Phylogeny and evolution
Manolo Gouy (University Claude Bernard, Lyon, France) presented a phylogenetic tree for bacteria by applying principal component analysis to 310 gene trees derived from the HOBACGEN-CG database of proteins in sequenced genomes http://pbil.univ-lyon1.fr/databases/hobacgen.html. Informational genes, such as those involved in gene regulation, were found to be more reliable for building this tree than operational genes, such as enzymes and structural proteins; this may reflect a core of informational genes with common ancestry in bacteria. From this phylogeny, spirochetes and chlamydiales were found to be the earliest emerging clades, rather than hyperthermophiles as proposed earlier. Gram-positive bacteria were found not to be monophyletic, contrary to previous studies.

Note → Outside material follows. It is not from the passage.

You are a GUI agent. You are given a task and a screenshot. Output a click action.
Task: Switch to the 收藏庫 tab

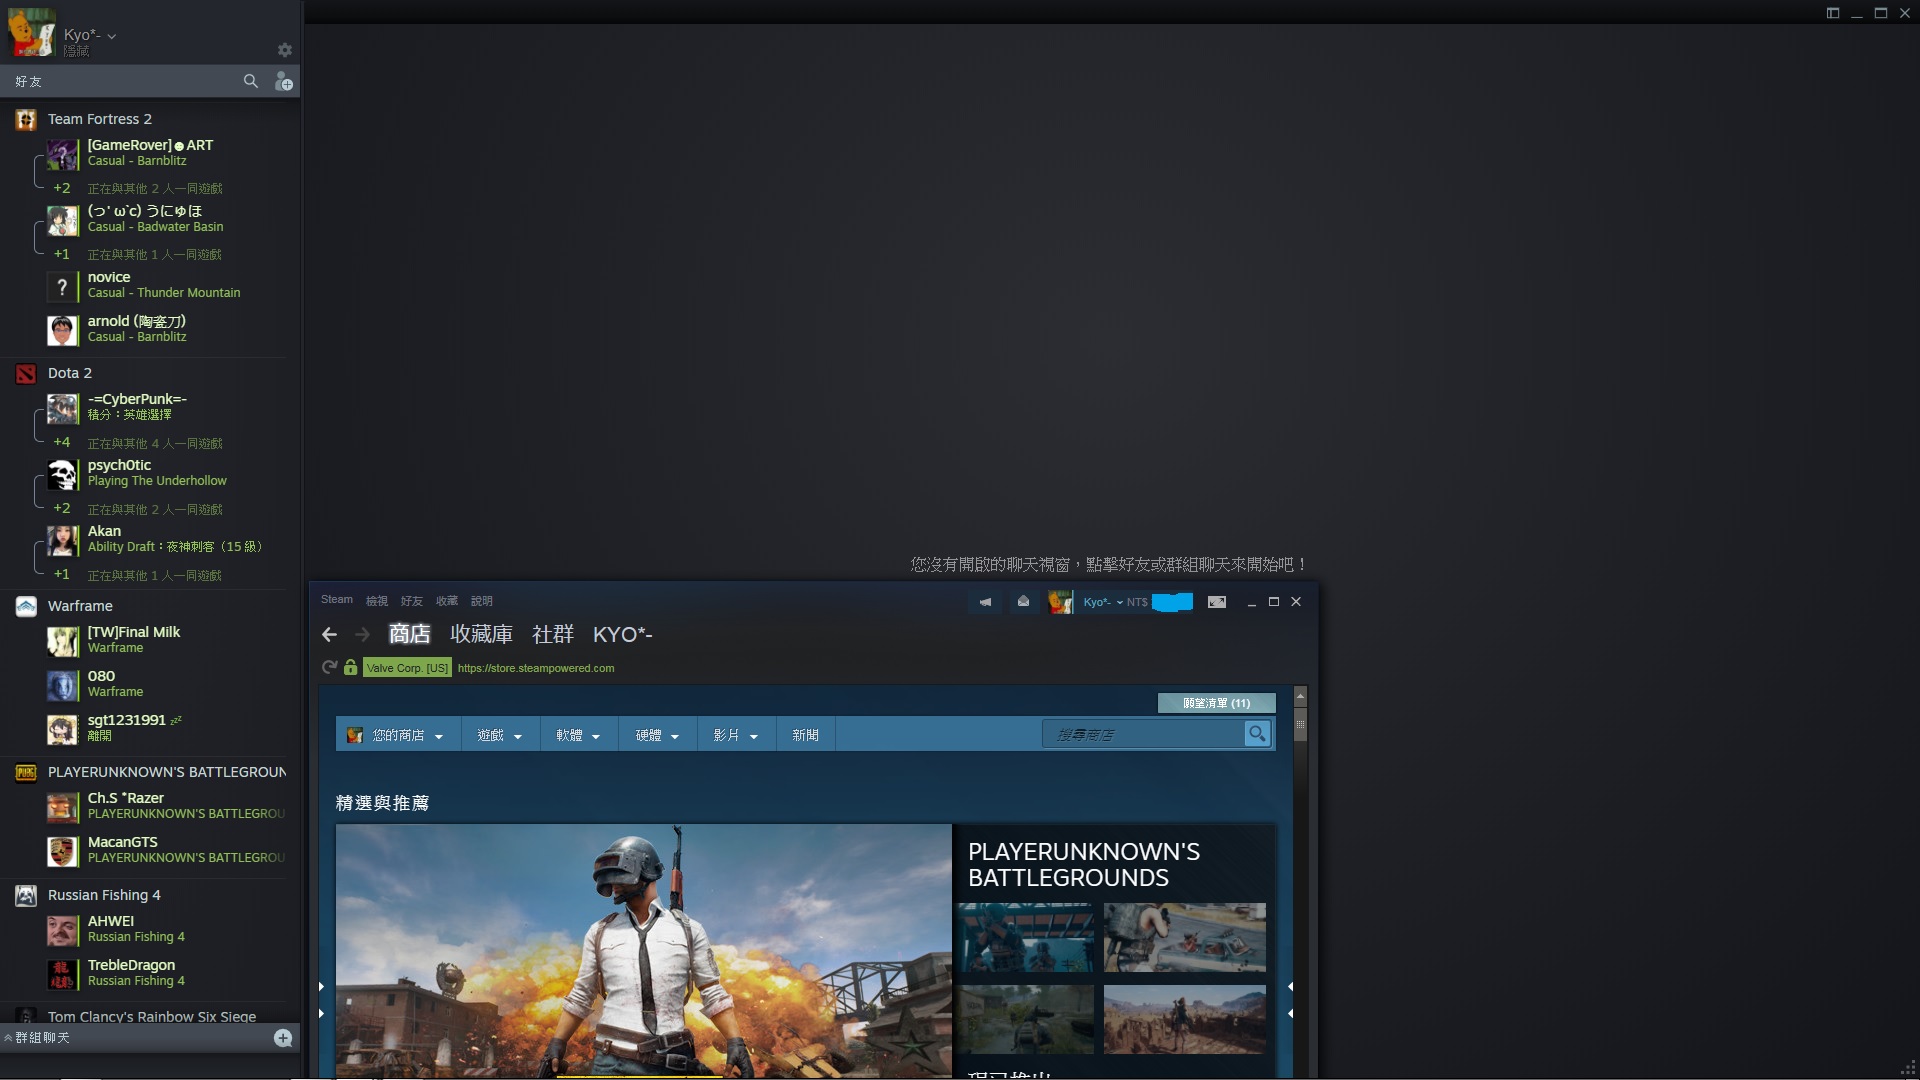482,634
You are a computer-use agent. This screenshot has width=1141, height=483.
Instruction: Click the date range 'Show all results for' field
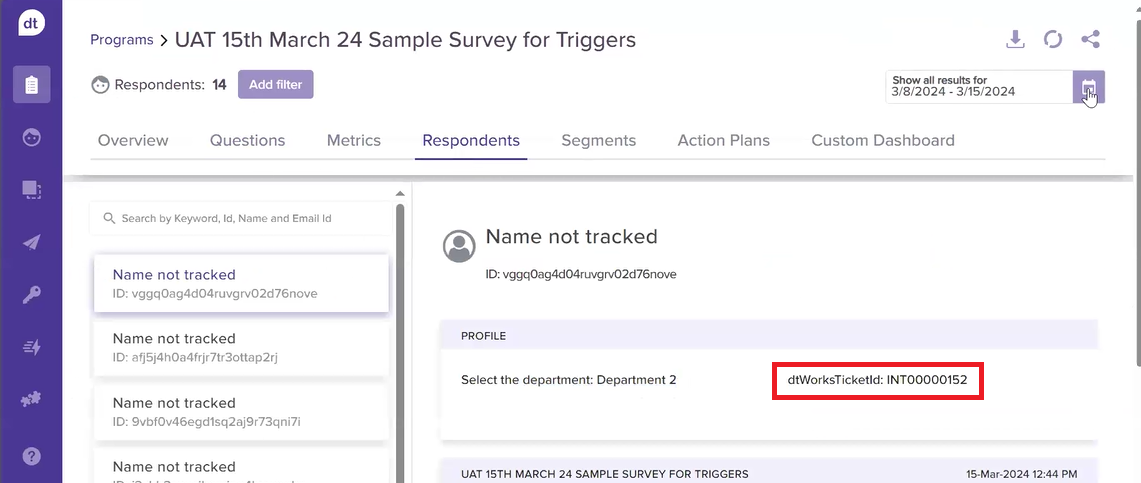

Paul Sharp (University of Nottingham, UK) analyzed the origins of the fast-evolving, highly recombinogenic human immunodeficiency viruses (HIV). From his phylogenetic analysis, HIV-2 appears to be derived from simian immunodeficiency virus (SIV) from sooty mangabeys in West Africa via multiple cross-species transmissions. HIV-1 group M (the most common type) appears to be most closely related to West African chimpanzee SIV. Using a molecular clock based on gamma distances, he estimated that the latter transmission appears to date from around 1931; the urbanization of Africa after this date may be responsible for the spread of HIV. The V3 loop of the surface envelope glycoprotein of HIV-1 appears to have been under positive selective pressure during the emergence of the M and O groups as they diverged from SIV sequences. The general sequence divergence within subtypes, which is much greater than that found in influenza hemagglutinin, is an ominous prospect for vaccine development.
Salmon and Norway
No meeting in Norway could be complete without a local fishy flavor. Bjørn Høyheim (Norwegian School of Veterinary Science, Oslo, Norway) presented an overview of the salmon genome project. In light of all of the discussion of gene duplication, the salmon genome project is daunting, as a genome duplication event has occurred within the past 100 million years, most of which remains, and there is instability in the number of chromosomes. Ongoing mapping studies include 200-500 genotyped markers in the Atlantic salmon (Salmo salmar), the rainbow trout (Oncorhynchus mykiss), and the brown trout (Salmo trutta). Combined with an effort in Canada, 55,000 expressed sequence tags have been generated and have allowed preliminary studies of gene expression. Finn Drabløs (SINTEF Group, Trondheim, Norway) presented a strategy for using structural modeling to identify unknown genes from the salmon genome project, based upon work in other species. He claimed that the most efficient method to detect distantly related proteins was to use PSI-BLAST to search sequence databases iteratively in combination with intermediate sequence searches (linking two homologs through a third sequence).
With the emerging knowledge of gene expression and evolution at many levels and with the recent progress towards an Atlantic salmon genome project, we will all sit down to salmon dinners in the future with a greater degree of appreciation.